Daha çok kurtarılan hayat, daha çok kurtarılan uzuv"


Doğru zaman ve doğru uygulama yapıldığında sonucun başarılı olduğunu belirten Prof. Dr. Harzem Özger, kas ve iskelet sistemi sarkomlarının az bilinen, biraz karışık, farklı ve özellikli bir kanser türü olduklarını, ancak doğru zaman, doğru adres ve doğru uygulamayla tedavide çok başarılı ve fark oluşturan sonuçlar alınmasının mümkün olduğunu söyledi. Prof. Dr. Harzem Özger, "Kas ve iskelet sistemi sarkomlarının diğer kanserlere göre daha az ve 10-20 yaş grubunda daha çok görülüyor. Bu tümörlerin, tüm hareket sisteminin (kol, bacak, omurga) her tür dokusundan (kemik, kas, damar, sinir, yağ vb.) kaynaklanabilen, bu nedenle de çok çeşitli ve birbirinden farklı davranan tümörler olduğunu belirtebilirim. Bu nedenle tanı ve tedavileri konusunda bilgi ve deneyim kısıtlı, buna sahip ve konuyla uğraşan kişilerin sayısı azdır. Dolayısıyla bu çeşitlilik, farklı tıp dallarının bir arada çalıştıkları ve tecrübenin biriktiği kişi ile merkezleri gerektirir. Tanısız tedavi olmaz. İlk düğmeyi doğru iliklemek belirleyicidir” dedi.



"Hot - Dog yöntemiyle hastaların uzuv kaybı önlenebiliyor"

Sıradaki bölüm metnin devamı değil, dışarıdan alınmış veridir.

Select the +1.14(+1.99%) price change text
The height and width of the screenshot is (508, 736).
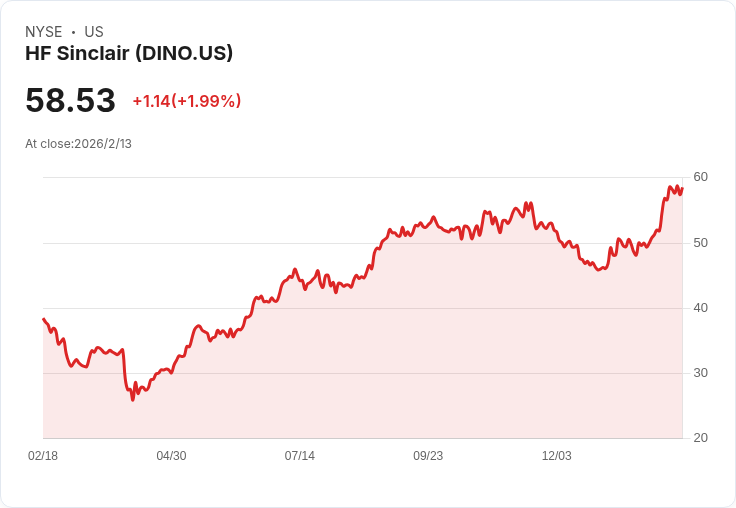[x=187, y=101]
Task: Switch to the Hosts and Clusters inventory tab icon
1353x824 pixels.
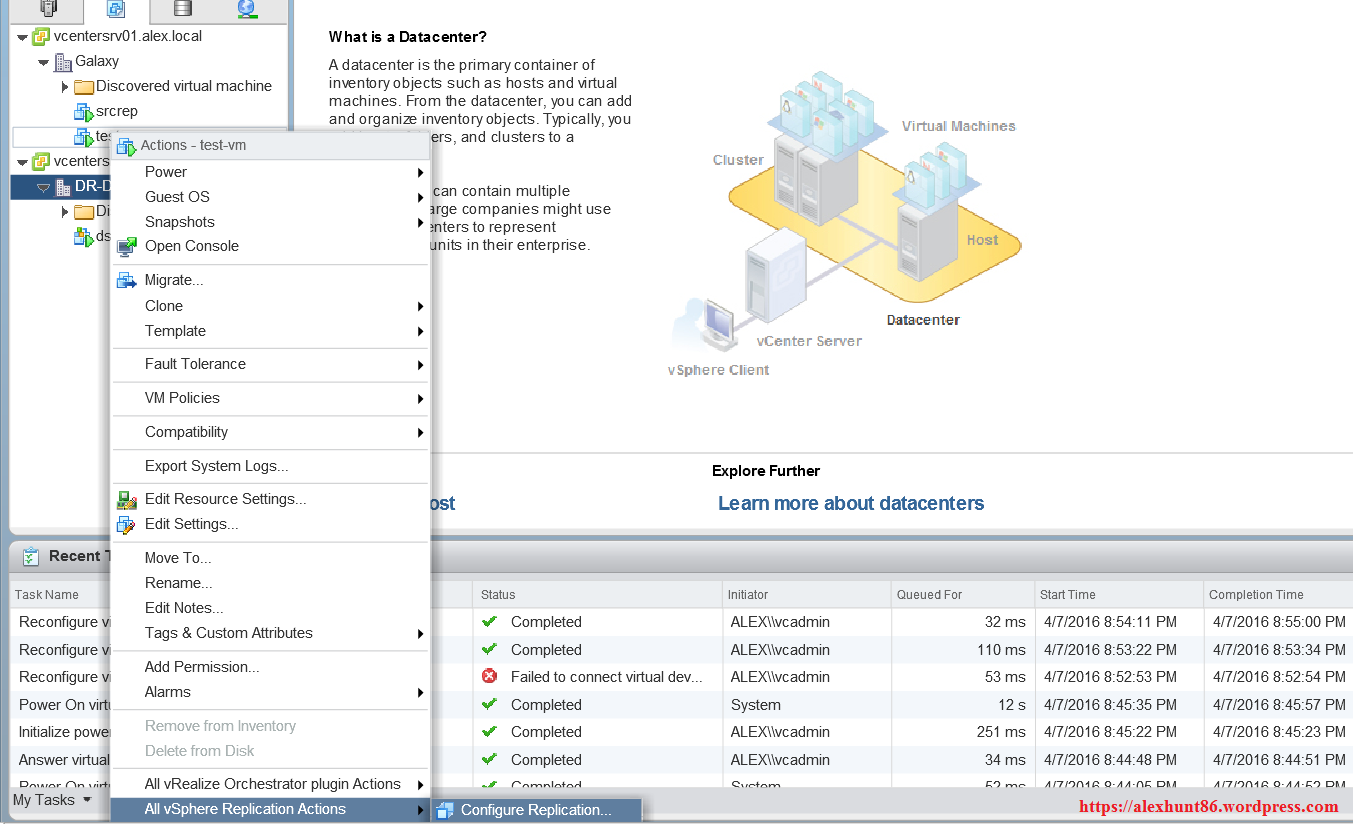Action: (48, 9)
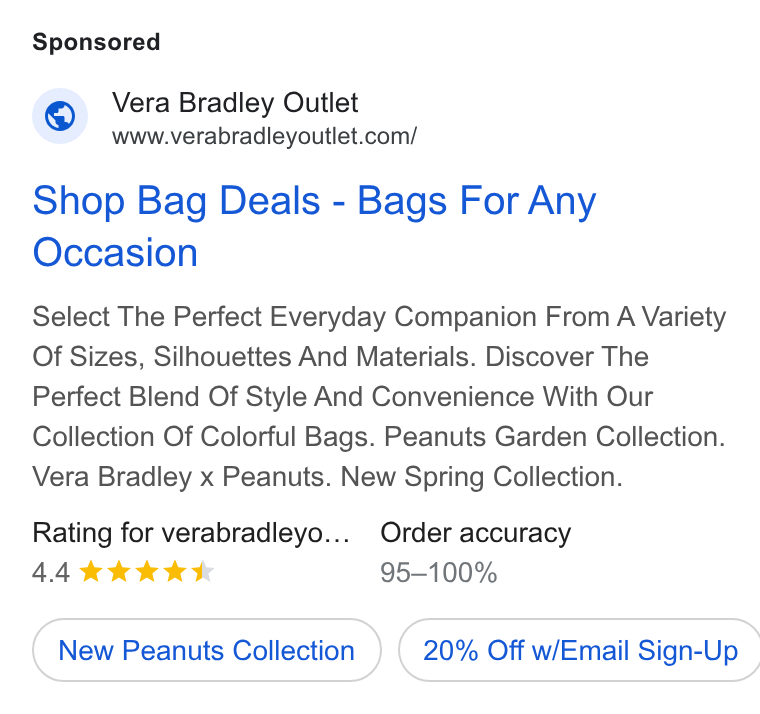Click the 95–100% accuracy value
The image size is (760, 714).
click(x=439, y=572)
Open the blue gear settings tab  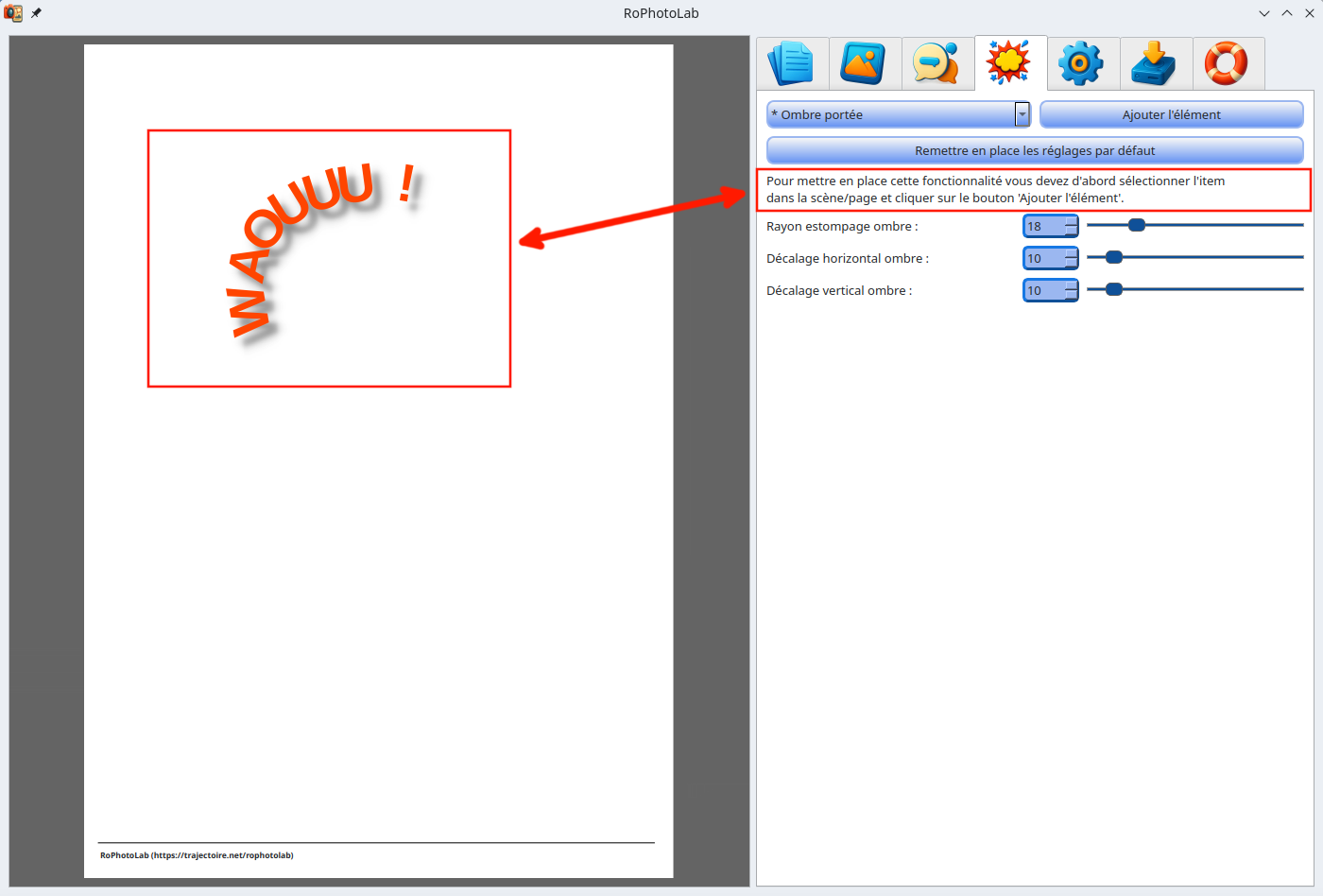[1083, 63]

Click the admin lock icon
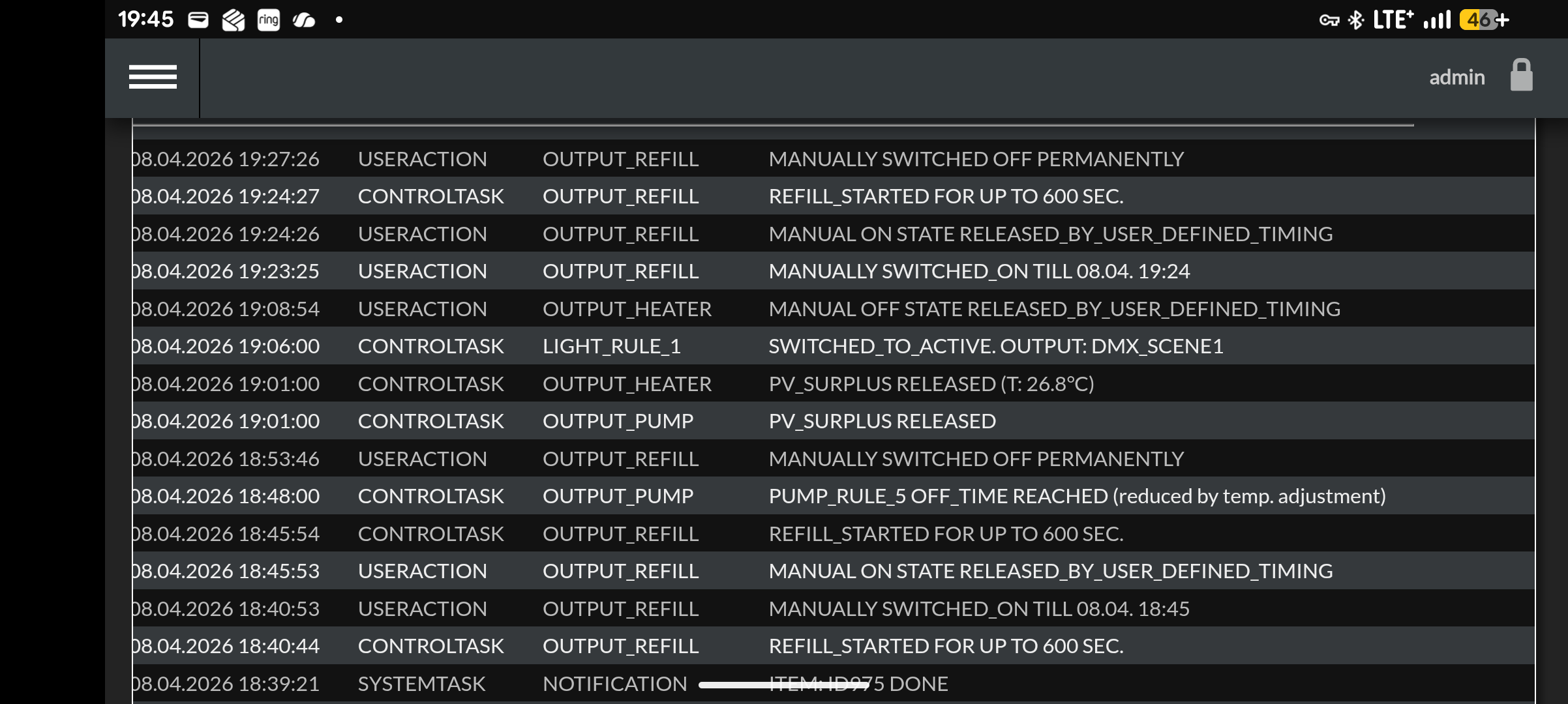coord(1521,76)
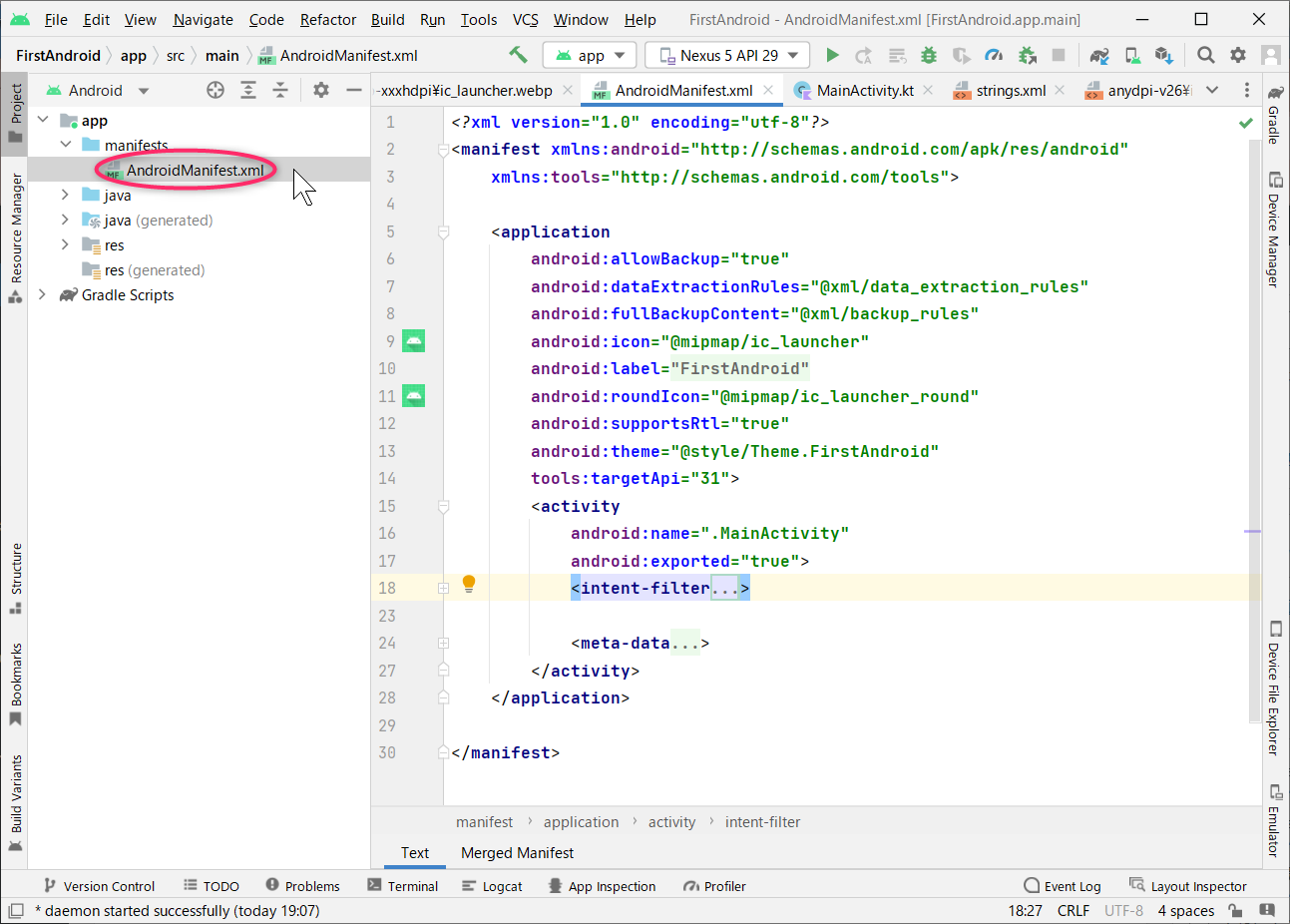
Task: Open the Nexus 5 API 29 device dropdown
Action: pos(726,55)
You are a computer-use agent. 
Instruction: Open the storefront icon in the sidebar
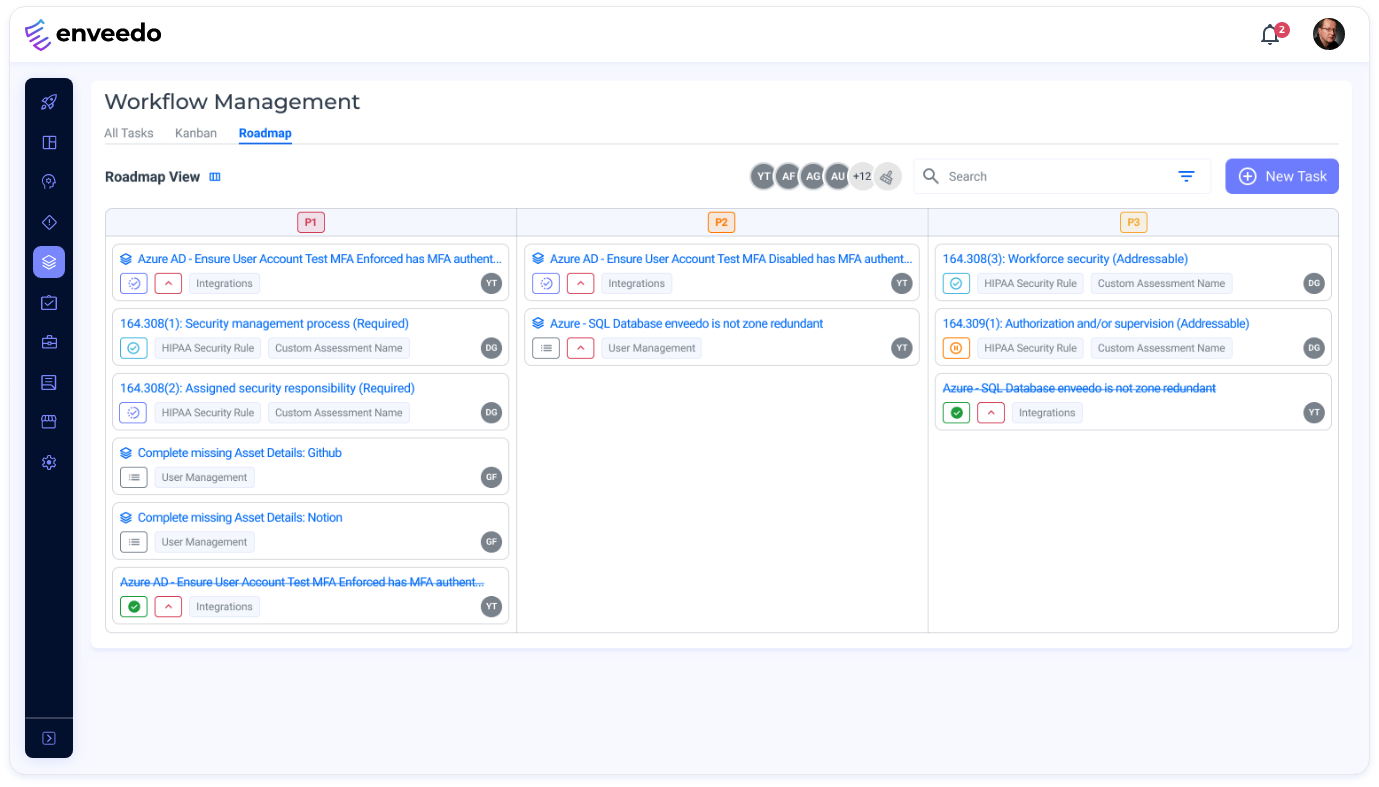coord(48,421)
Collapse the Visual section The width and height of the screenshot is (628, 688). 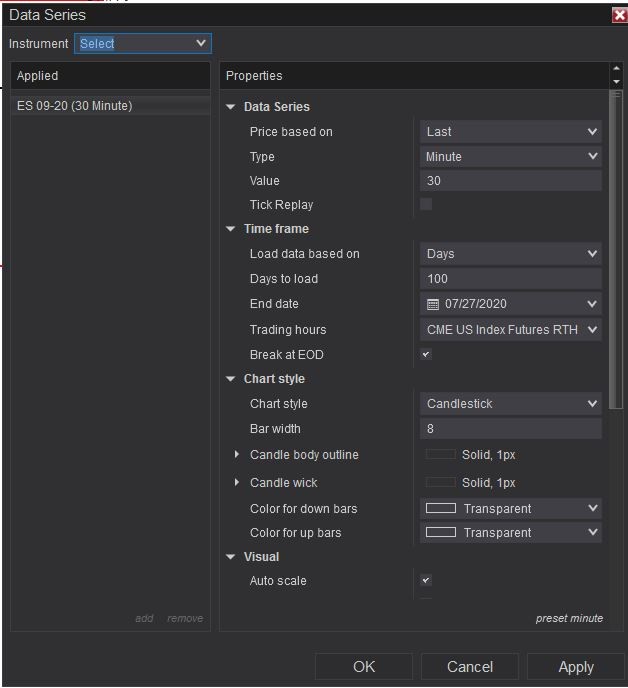231,557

Hastaların Hot - Dog yöntemiyle uzuv kaybının önlenebildiğini belirten Özger, “Günümüzde insan vücudunu kalça, diz, dirsek, omuz gibi kemik ve eklemlerinin şekil ile işlevlerini aynen taklit eden, özel dizayn edilmiş protezlerle (Modüler Tümör Protezleri) onarmak (Nonbiyolojik tamir) mümkün. Hastaların hayat ve uzuvlarını kurtaran bir biyonik insan yapabiliyoruz. ’Biyolojik Tamir’ dediğimiz ise Kemik ve iskelet sistemi tümörlerinin tedavisinde mümkün olabilen durumlarda hastanın kendi dokusunun kullanıldığı ‘Hot-Dog’ yöntemini (biyolojik rekonstrüksiyon) tercih etmekteyiz. Son derece başarılı sonuçlar aldığımız bu yöntemde tümör çıkarıldıktan sonra geride kalan boşluk, hastanın tümörden temizlenen kendi kemiği ve kendisinden elde edilen başka bir canlı kemikle doldurulmaktadır. Amaç, bu dokuların zamanla kendi dokusuna dönüşmesini sağlamaktır. Mikrocerrahi gerektirebilen ve uygulaması oldukça zor bir yöntem olsa da insanın kendi dokusunun kullanılması sayesinde protezlerde zamanla yaşanabilen aşınma ve kırılma gibi sorunlar oluşmadığı için yenilemeye ihtiyaç da duyulmamaktadır” dedi.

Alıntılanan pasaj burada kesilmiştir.